Cytter, who writes all her own scripts, deliberately uses an over-poetic and non-realistic spoken language to enhance the artificiality of the film making process. This eloquent and expressive speech is at odds with the videos’ documentary style, which includes lots of wobbly, hand-held, out-of-focus shots, culminating in the camera getting knocked over.
The subject matter of her work is the stuff of relationships -loss, loving, Ionging, friendship, betrayal – much of it culled from her own or her friends’ lives. While the language may be bookish, the topics are pure soap opera, and the disjunction between the words and images adds to the melodramatic flavour. Repetition is an important factor in Cytter’s work, both in language and montage. Phrases are stated more than once, sometimes slightly altered, and particular shots are occasionally repeated. People re-enter the same room several times, although the plot seems to move forward normally. More layers are added visually by the use of colour, whether by stripping it away entirely to black and white or by accentuating and saturating it.
Cytter deconstructs traditional narrative structures by superimposing video clips with nonharmonized voice and sound sequences that are often doubled up with subtitles, and in this way conjures up an often surprising and always arbitrary reality. Usually produced in a cheap and simple way, the videos imitate the genre of documentaries and yet the quotes and clichés taken from popular culture, film, Pop music and trash literature expand them, propelling them into a purely fictitious world where our ability to grasp things is sorely tested.
(the text was adapted from press releases from KW 2006, Kunsthalle Zurich 2005 and Frieze 92, 2005 by Amanda Coulson).
Repulsion consists of three short films, and is based on the Roman Polanski’s Repulsion from 1965. In the original film the main character, played by Catherine Deneuve, works at a beauty salon in London and lives with her sister.
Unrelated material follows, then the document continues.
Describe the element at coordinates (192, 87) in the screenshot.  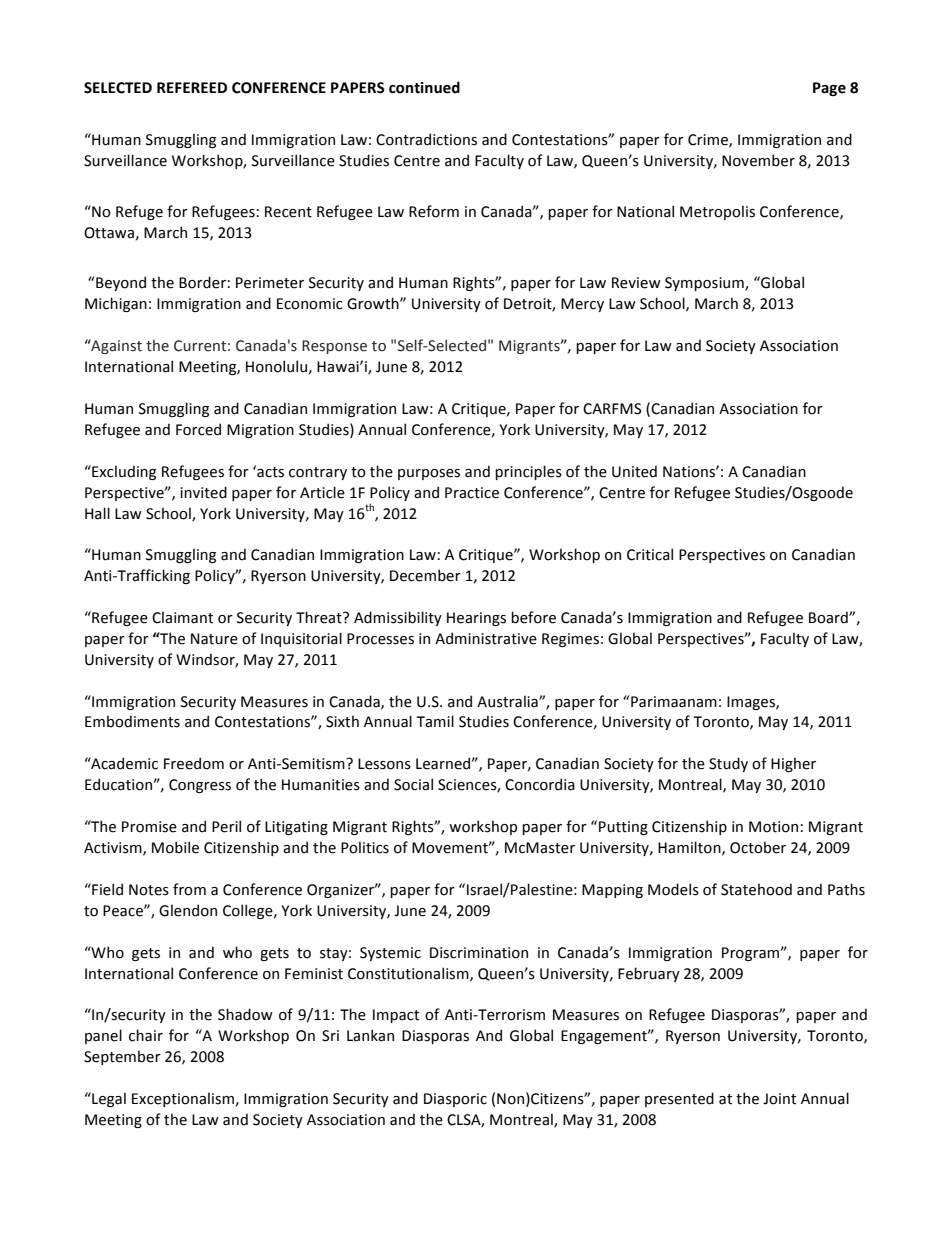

When the sister is away on a trip to Italy with a boyfriend, Catherine murders her pursuer and throws him in a bath full of water. Her landlord comes for the rent and tries to sleep with her, but she kills him too rolling his body inside a carpet. When the sister returns, she finds the two bodies and Catherine unconscious under a bed. On the floor there is an old family photo with a girl that looks demented.
After seeing Polanski’s film Keren Cytter “decided to make three short movies that focused upon the protagonist and the two supporting characters. The interaction between the three characters would create tensions that led to a cruel death at the end of each movie. The characters would change parts – the killer in one movie would be the victim in the second, and the witness in the third, and vice versa. This way the three short movies would serve as three layers of one movie that had no plot. [She] recalled the actions and objects from the original movie that had left the deepest impression on [her] and decided these would be the actions presented in [her] three short movies.”[1]
The movies don’t tell any story, and the actions of the characters are arbitrary. The actors change their roles in each movie, thus creating a perfect symmetry. The movies are meant to describe the feelings of disgust, alienation and claustrophobia. They focus on a girl, who when left alone suddenly becomes engulfed by feelings of uncontrollable repulsion, suffocation that clouds all reason, and paranoia – those feelings slowly drive her away from life.